China Singapore FTAs can transform two-thirds of Sri Lanka imports says WTO
  • ‘Clinch China, S’pore at zero, get huge benefits’ - WTO’s Acharya 
  • Says to beware of how ‘you define regional trade agreements’
  • Bathiudeen thanks WTO for support
  • ‘Local stakeholders protected in new FTA work’ - Secretary Ashoka 
  • Participation from chambers and Sri Lankan private sector 
  • No less than two-thirds of annual imports to Sri Lanka will enter the country duty free when FTAs with China and Singapore are wrapped up, said a visiting top official from WTO in Colombo yesterday.
“At present over half of Sri Lanka’s imports at 51% are from MFN sources at zero import duty. Assuming both China and Singapore FTAs are successfully formulated, and with zero duty rates, the total volume of duty free imports to Sri Lanka will be 75% of the country’s annual imports,” said the Chief of the Regional Trade Agreements Division of WTO Dr. Rohini Acharya yesterday in Colombo. 
Acharya, joined by the visiting WTO Counsellor Jo- Ann Crawford, was addressing the launch event of the National Seminar on WTO and Regional Trade Agreements organised by the Department of Commerce at the Taj Hotel in Colombo.  
“In that, the volume of duty free imports annually entering Sri Lanka will go up to 75% from the present 51%, bringing significant advantages to the economy such as low-cost products in the market and low-cost raw materials for export industries. The two new FTAs can bring an additional 24%, totalling it to 75%,” said Acharya.
“Beware of how you define RTAs – a real RTA should be reciprocal; unilateral agreements such as the GSP are not two-way. We are talking of such two-way (reciprocal) programs as the India-Sri Lanka FTA and Pakistan-Sri Lanka FTA.”
Minister of Industry and Commerce Rishad Bathiudeen, addressing the session, said that Sri Lanka was the first South Asian nation to introduce market-based economic reforms. 
“The multilateral trading system and regional trade agreements have a long history of existing together. Throughout the history of the GATT and with the creation of the WTO there are examples of RTAs and the multilateral system using ideas from each other as well as many other international treaties and building further on them. From an average of three RTAs notified per year during the GATT period, the number has risen to 25 during the WTO times. Moreover, RTAs today cover a wide range of WTO members whether they are developed, developing or least developed. The goal of modern RTAs is to provide preferential market access and also increasingly to go behind the borders to address other potential barriers to trade.”
Secretary of the Ministry of Industry and Commerce K.D.N. Ranjith Ashoka said that it was vital to resolve trade issues but they should not be deterred from working on RTAs. 
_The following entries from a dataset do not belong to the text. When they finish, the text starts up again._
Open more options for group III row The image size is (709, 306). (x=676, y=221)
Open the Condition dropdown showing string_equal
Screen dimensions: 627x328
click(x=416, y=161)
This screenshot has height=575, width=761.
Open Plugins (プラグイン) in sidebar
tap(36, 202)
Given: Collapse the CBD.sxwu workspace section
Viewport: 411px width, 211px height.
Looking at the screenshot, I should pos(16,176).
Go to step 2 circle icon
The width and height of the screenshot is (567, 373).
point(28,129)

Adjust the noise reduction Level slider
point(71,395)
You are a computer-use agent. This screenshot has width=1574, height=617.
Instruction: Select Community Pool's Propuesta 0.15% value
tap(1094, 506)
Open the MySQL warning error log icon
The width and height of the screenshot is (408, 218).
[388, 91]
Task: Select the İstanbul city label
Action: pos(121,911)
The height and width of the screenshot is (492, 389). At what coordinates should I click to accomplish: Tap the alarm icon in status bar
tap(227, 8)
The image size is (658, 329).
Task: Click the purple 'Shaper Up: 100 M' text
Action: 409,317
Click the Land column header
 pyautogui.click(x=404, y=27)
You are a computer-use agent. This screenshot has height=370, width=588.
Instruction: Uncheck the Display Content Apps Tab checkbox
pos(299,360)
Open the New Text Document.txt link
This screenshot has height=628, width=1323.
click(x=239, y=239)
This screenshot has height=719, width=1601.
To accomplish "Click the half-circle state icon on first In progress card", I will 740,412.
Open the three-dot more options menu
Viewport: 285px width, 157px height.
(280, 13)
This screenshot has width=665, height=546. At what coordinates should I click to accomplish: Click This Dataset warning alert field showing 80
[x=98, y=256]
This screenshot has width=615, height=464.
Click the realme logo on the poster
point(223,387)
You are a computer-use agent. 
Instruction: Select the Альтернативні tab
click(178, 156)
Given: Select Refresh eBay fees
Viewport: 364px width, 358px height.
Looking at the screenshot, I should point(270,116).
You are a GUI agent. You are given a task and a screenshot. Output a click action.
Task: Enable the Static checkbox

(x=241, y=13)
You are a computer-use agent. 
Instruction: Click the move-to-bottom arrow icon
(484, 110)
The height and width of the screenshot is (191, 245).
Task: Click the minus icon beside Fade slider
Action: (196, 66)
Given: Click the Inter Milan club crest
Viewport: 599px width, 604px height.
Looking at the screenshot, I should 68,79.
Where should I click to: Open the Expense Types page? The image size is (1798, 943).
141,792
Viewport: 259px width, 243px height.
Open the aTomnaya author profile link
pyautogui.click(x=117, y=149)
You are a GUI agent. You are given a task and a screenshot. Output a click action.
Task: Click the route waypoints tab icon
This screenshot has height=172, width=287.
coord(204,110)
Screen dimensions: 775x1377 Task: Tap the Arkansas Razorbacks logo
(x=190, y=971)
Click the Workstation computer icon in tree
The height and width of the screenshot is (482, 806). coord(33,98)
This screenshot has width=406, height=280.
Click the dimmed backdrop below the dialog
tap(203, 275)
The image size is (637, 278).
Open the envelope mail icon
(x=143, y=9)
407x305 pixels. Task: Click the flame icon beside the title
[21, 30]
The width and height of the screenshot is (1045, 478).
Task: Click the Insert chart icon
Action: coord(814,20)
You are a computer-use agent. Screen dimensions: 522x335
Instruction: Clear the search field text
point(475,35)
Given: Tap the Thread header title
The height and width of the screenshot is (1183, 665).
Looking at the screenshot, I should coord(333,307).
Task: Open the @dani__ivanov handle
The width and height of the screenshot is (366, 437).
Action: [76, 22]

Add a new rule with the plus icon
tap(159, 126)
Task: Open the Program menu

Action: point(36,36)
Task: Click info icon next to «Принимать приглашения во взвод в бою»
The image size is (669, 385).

“We are presently working towards China and Singapore FTAs. The FTA work is proceeding with much care so that local stakeholders are protected. Sri Lanka’s hub positioning is key. They call it Open Skies, but the open ocean routes are even more important for our trade development. For example, we handle 30% of Indian container trans-shipments.” 
The two-day workshop by the Department of Commerce concludes on 11 October and includes top officials and participants from the Central Bank, the Treasury, the BOI, reps from five chambers and Lankan corporates in exports. 
Acharya has a PhD in Economics and joined the WTO’s Trade Policies Review Division in 1996, becoming Chief of its Regional Trade Agreements Section in January 2007. Previously she worked as Senior Research Fellow at the International Economics Programme of the Royal Institute of International Affairs (Chatham House) in London. Jo- Ann Crwford (MA in Economics) is the author of a number of studies on RTAs and has also worked on several trade policy reviews, including that of the Southern African Customs Union (SACU).